The senior garda said the O'Brien family were understandably "very stressed during a traumatic time".

"They are enduring a very seriously stressful time in their lives that nobody would wish on anyone to suffer or endure. They've lost a loved one, a son, a partner, a father, a brother, a cousin. It is indeed a very traumatic time for them," he said.

Garda divers searching the Grand Canal 

He revealed that gardaí have so far followed over 300 lines of inquiry during the murder probe and continued to appeal for anyone with information to come forward. One theory being looked at is that the father of one became involved with criminals with whom he grew up in west Dublin.

A source explained that Mr O'Brien was persuaded by an organised crime outfit to hand over cash to fund a drug-dealing network with the promise of a prosperous return on his investment.
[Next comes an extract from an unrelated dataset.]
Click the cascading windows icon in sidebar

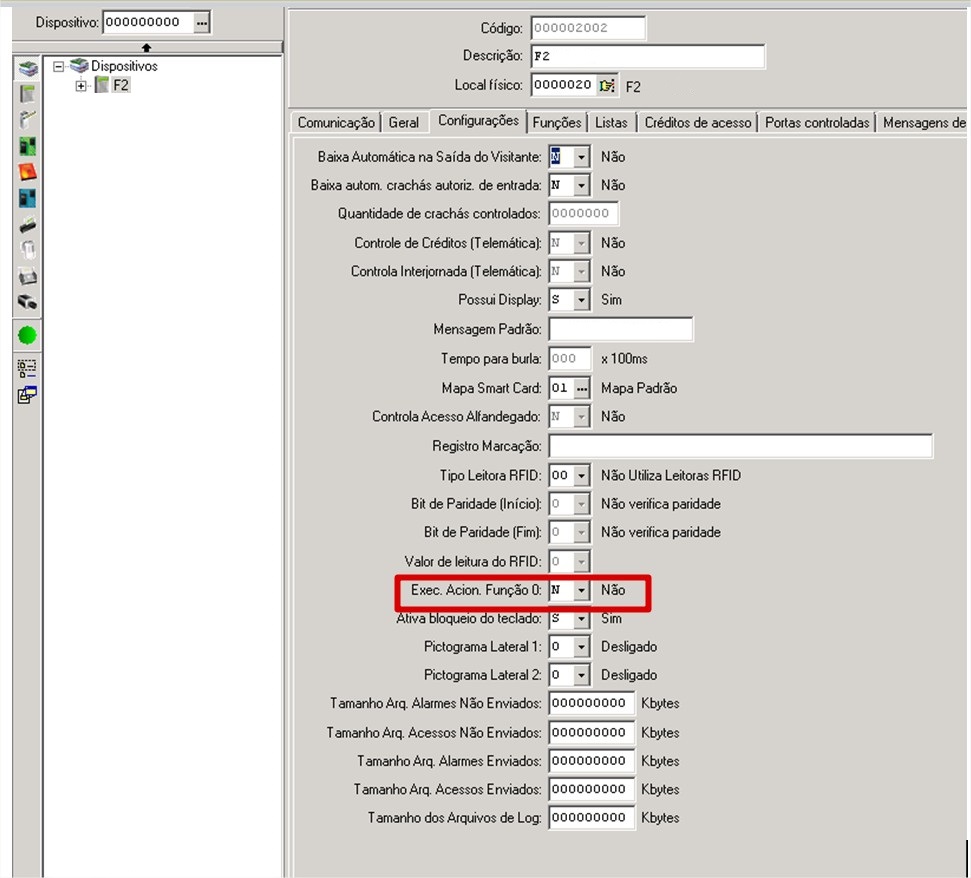coord(27,395)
"It appears that this gang persuaded him to part with big cash sums on the promise of a return on his investment.

"This may have worked out once or twice before but something went wrong along the way this time," a source said.

"Kenneth was not a gangster. He wasn't into drugs or violence, but he was taken advantage of by people who grew up around him and knew he was making money in Australia," they added.

"He got into something he thought he could handle.

"He thought it was the quickest way to turn a profit on his money and provide for his family's future but something went wrong somewhere."